Hai semuanya! maaf ya, saya baru muncul dan baru sempat posting cerbung bagian 3 ini heheh... Selain di dunia nyata saya sibuk, saya juga sekarang mau menempuh Ujian Nasional nih jadi jarang ada waktu buat nulis huhu:( maaf sudah membuat kalian menunggu, sekarang ... Sebelum baca bagian 3, baca dulu yuk Bagian 2 untuk yang belum disini.




“Hai, Namaku Suci kak hehe,” sambil ia sodorkan tangannya, tanda ingin bersalaman. Entah ada angin darimana, tiba-tiba aku membalas sapaannya dengan bersalaman dan memberikan senyum kepadanya. Mungkin bisa dibilang, dia adik kelas pertama yang berkenalan secara langsung denganku, dengan cara yang lebih hangat.

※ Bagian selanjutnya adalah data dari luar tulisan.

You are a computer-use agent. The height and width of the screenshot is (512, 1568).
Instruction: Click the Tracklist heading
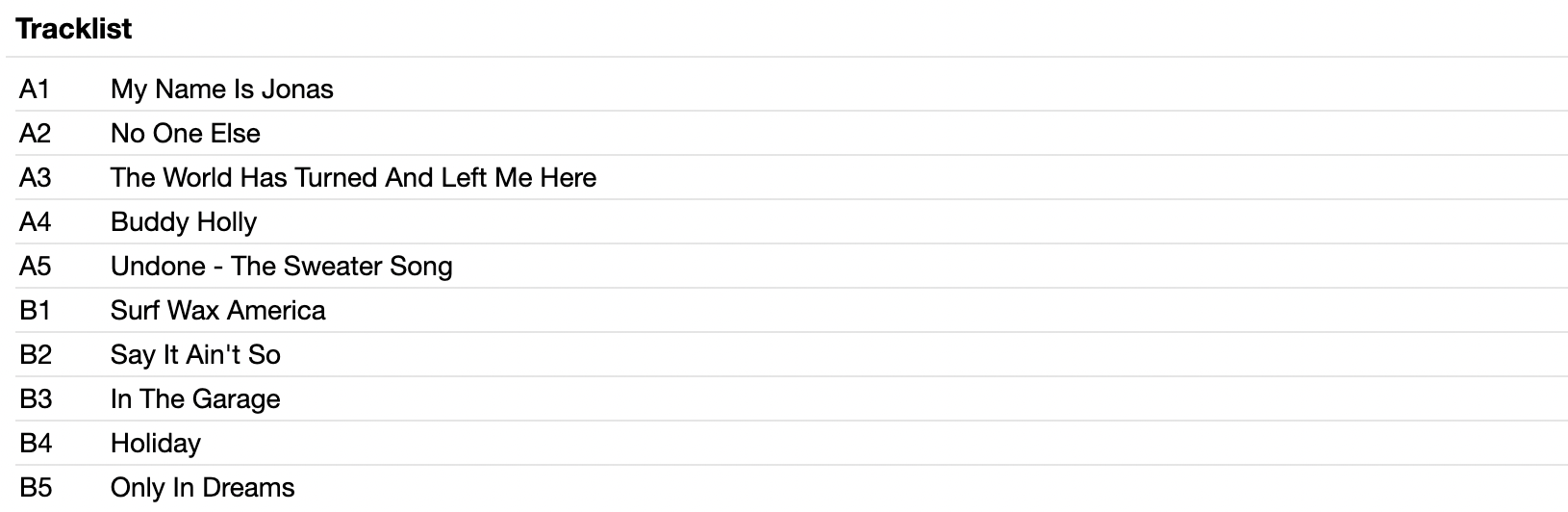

       Enam hari selanjutnya setelah acara pendaftaran pengurus baru, sangat tidak disangka jika aku semakin dekat saja dengan Suci, adik kelas pertama yang berhasil berkenalan langsung denganku, disertai “Jabat  tangan”. Semakin lama, munculah perasaan peduli, sayang, dan ketergantungan kepada sosoknya dari dalam diriku yang dikenal dingin dan cuek ini. Bisa dibilang, Suci membuka pikiranku. Bahwa tidak semua adik kelas itu menyebalkan. Semenjak aku berkenalan dengan Suci, semakin banyak saja adik kelas yang ingin berkenalan denganku dan ikut serta dalam menuliskan cerita selembar demi selembar di dalam diary hariku ini.

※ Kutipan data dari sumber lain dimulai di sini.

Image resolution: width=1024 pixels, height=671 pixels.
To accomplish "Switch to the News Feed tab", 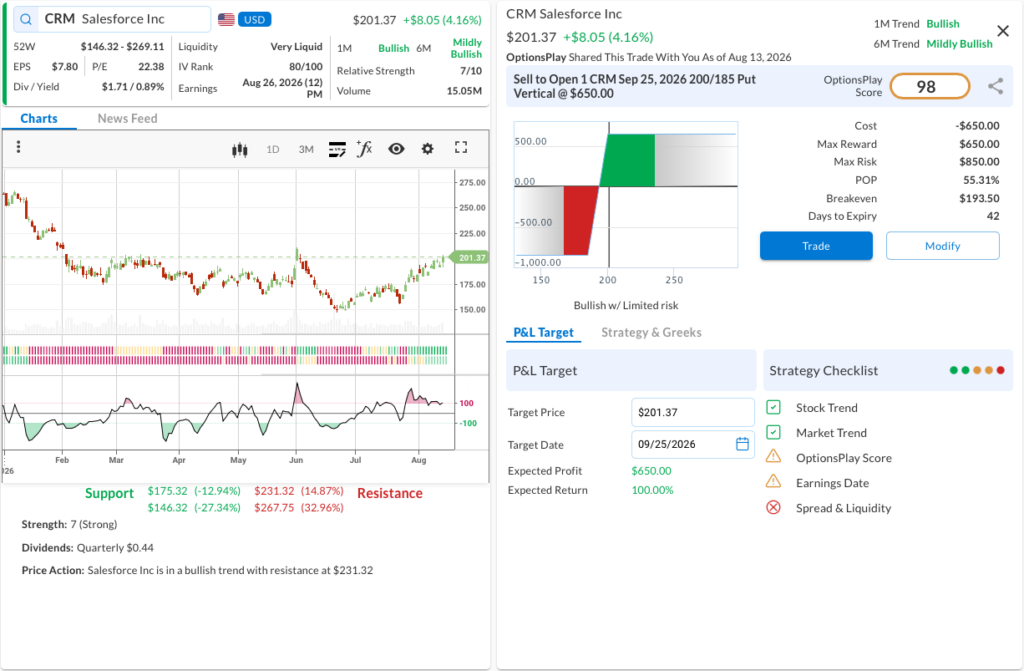I will tap(127, 118).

        Sosoku berubah. kini, aku dikenal sebagai Aries yang punya banyak anak buah. Ya begitulah teman sekelasku memberi julukan. Di mana ada Aries, di situlah ada adik kelas yang menemani...

        Oh ya, aku bingung. Kok aku tambah nyaman ya dengan Suci? Apa aku ... ah tidak mungkin! Sudahlah aku tidur saja bye!! Ketiku di dalam Note Laptopku.

       Keesokan harinya, aku merasa sangat grogi. Karena rencanannya, hari ini aku akan berkunjung ke rumah Suci! Dia berkata bahwa Mamanya sedang mengadakan acara keluarga kecil-kecilan. Tapi, heran juga sih ya, kenapa dia mengajaku? Ah sudahlah ... aku sangat tidak sabar ingin segera berangkat ke rumahnya!.

        Pukul satu siang setelah bel pulang berbunyi, aku segera pergi ke parkiran sekolah untuk menunggu Suci. Kita membuat janji untuk bertemu di sini, agar nanti, bisa langsung berangkat tanpa harus bingung mencari ke sana-kemari.

        Sudah 15 menit aku menunggu dia. Tapi dia ke mana ya? Hmm ... mungkin dia ada pelajaran tambahan kali ya? Akhirnya aku putuskan untuk menuju ke kelasnya. Aku pun berlari ke arah kelasnya. Tapi ternyata, kelasnya sudah kosong! Aku pun bergegeasbibtuk menelponnya. Jujur saja, aku sudah tidak sabar untuk bertemu dia dan juga keluarganya.  Mungkin aku sedang merasakan Jatuh cinta ... Sampai-sampai, aku tidak sabaran seperti ini? ahaha.

        "Tutt ... tuttt” Telponku belum diangkat juga. Kenapa aku menjadi gelisah seperti ini ya? Kuputuskan kembali ke area parkiran. Berharap Suci sudah berada di sana menungguku. Tapi ... ternyata tidak ada ...

        “Ka Ariesss!” Tiba-tiba terdengar suara wanita sambil berlari dibelakangku. 

        Dengan cepat aku membalikan badan dan berkata “Suci?” dan ternyata benar, itu Suci! Sungguh lega dan senang sekali akhirnya dia datang juga. Tapi ... kenapa dia membawa Bunga ya?

        "Suci ... kenapa lama banget? darimana aja? itu bunga dari siapa?” tanyaku.

        “Kakkkk! Kamu pasti ga percaya deh! Tadi ... aku ditembak sama Kak Ditya! Ini dikasih bungaaaaa! Ahhh aku seneng banget kak!” dia bercerita sembari mengandeng tanganku erat. Sepertinya dia senang sekali.                                    

         Bak disambar petir, tiba-tiba aku merasakan sakit. Apa ini sakit hati? Sungguh aku tidak bisa menerima ini. Aku pun tersenyum dengan penih keterpaksaan. Keringat dingin pun bercucuran dan mataku serasa panas.  “Ditembak? Terus ... kamu jawab apa?”